Problem » From the line containing "The width and height of the screenshot is (600, 510)." to the last line of the listing below, repeat every line exactly, and output nothing else.

The data »
===
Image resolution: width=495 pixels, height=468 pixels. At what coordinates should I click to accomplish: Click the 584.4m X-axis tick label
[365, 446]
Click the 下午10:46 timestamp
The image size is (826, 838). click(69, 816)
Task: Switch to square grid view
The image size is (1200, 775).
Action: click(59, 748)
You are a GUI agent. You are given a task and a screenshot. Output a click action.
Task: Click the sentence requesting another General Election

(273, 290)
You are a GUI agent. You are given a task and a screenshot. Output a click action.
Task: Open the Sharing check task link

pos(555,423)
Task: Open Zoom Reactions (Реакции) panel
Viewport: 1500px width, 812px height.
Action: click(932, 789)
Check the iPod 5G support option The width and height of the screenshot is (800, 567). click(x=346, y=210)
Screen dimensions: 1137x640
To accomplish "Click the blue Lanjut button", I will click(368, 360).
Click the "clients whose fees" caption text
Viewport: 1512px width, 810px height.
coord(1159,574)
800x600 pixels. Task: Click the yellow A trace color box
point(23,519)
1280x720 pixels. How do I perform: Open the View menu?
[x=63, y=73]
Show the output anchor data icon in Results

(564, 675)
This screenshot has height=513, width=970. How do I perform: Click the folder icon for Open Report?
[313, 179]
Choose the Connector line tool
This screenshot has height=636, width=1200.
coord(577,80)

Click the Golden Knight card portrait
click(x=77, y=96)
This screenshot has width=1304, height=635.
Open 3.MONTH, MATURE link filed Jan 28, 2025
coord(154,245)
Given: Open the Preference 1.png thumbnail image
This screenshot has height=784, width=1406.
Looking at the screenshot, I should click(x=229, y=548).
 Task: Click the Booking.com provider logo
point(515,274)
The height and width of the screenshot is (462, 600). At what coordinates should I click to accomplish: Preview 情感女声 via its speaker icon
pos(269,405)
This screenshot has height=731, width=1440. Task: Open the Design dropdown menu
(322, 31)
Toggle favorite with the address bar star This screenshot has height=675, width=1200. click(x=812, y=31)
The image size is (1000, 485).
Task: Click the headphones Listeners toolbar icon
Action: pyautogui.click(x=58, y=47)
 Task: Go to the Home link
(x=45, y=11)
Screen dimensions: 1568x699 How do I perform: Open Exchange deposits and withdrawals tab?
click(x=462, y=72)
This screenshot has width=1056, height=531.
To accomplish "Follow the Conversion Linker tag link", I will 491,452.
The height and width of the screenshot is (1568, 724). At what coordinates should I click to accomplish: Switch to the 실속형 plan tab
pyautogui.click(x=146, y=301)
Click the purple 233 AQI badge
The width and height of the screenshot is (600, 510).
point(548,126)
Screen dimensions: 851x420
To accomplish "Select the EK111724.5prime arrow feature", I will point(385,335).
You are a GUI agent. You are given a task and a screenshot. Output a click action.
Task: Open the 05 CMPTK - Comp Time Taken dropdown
===
Result for this exercise »
The width and height of the screenshot is (600, 510).
point(548,126)
Screen dimensions: 851x420
To accomplish "Select the EK111724.5prime arrow feature", I will point(385,335).
You are a GUI agent. You are given a task and a screenshot. Output a click action.
Task: Open the 05 CMPTK - Comp Time Taken dropdown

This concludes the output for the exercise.